United Church of God, ia
Portland Oregon/The Dalles Oregon

Preaching the Gospel, Preparing a People

Are There Other Gospels?

The Bible calls the gospel "the gospel of the Kingdom of God" (Mark 1:14) or simply "the gospel of the kingdom" (Matthew 4:23, 9:35, 24:14). But the biblical writers used other names for it as well. For instance, the Bible speaks of the "gospel of Christ" and the "gospel of God." Do these names refer to various messages or different gospels?

As we will see, these are other terms for the same message preached by Jesus Christ.

For example, the term "gospel of God" simply means that it was a message of good news that originated with God. The apostle Peter tells us that the gospel was sent from God through Jesus Christ. Notice Acts 10:36,37:

"The word which God sent to the children of Israel, preaching peace through Jesus Christ – He is Lord of all – that word you know, which was proclaimed throughout all Judea, and began from Galilee after the baptism which John preached."
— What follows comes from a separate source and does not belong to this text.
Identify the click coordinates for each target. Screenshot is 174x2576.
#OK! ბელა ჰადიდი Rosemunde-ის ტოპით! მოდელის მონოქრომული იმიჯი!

It was in Galilee that the gospel of the Kingdom of God was first preached after John's ministry had ended. It was this same gospel which Peter says God sent to the children of Israel by the preaching of Jesus Christ. Hence we see the term "gospel of God" and also the words the "gospel of Christ."

The gospel of God is God's gospel. The gospel of Jesus Christ is the gospel of Jesus brought as God's messenger.

In a similar manner, Paul sometimes uses the term "my gospel" (Romans 2:16, 16:25; 2 Timothy 2:8). This does not mean it originated with Paul, nor was it a gospel about Paul. It was a message he received directly from Jesus Christ. "The gospel which was preached by me…came through the revelation of Jesus Christ," he said (Galatians 1:11,12). The term "my gospel" makes sense because he was the one preaching it.

What about "the gospel of the grace of God" (Acts 20:24)? From the beginning we are called by grace, then justified by grace and also saved by grace. The "gospel of grace", then justified by grace and also saved by grace. The "gospel of grace" is another appropriate term for the same gospel Jesus preached.

The good news of the Kingdom is also called "the gospel of your salvation" (Ephesians 1:13). Since the gospel of the Kingdom of God is about your entrance into the Kingdom of God and is synonymous with salvation, there is no conflict with the other terms for the gospel.

In Revelation 14:6, it is called "the everlasting gospel." Why? Because God's kingdom was planned even before the first man was created. "Then the King will say to those on His right hand, – Come, you blessed of My Father, inherit the kingdom prepared for you from the foundation of the world'" (Matthew 25:34). God's kingdom itself will last forever (Psalm 145:13; Daniel 4:3,34,7:14,27; 2 Peter 1:11).

"The gospel of peace" is also used to describe this gospel (Romans 10:15; Ephesians 6:15). Peace is an important consequence of the gospel of the Kingdom. Prophesying of God's Kingdom, Isaiah said "Of the increase of His government and peace there will be no end" (Isaiah 9:7).

These words and phrases all describe the same gospel. The writers of the New Testament simply used terms that emphasized various aspects of the same wonderful message. Jesus came preaching the gospel of the Kingdom of God (Mark 1:14,15), continued to preach it throughout His ministry (Acts 1:3) and taught His disciples to preach the same message (Matthew 10:7). Although the words to describe it varied, the message is the same.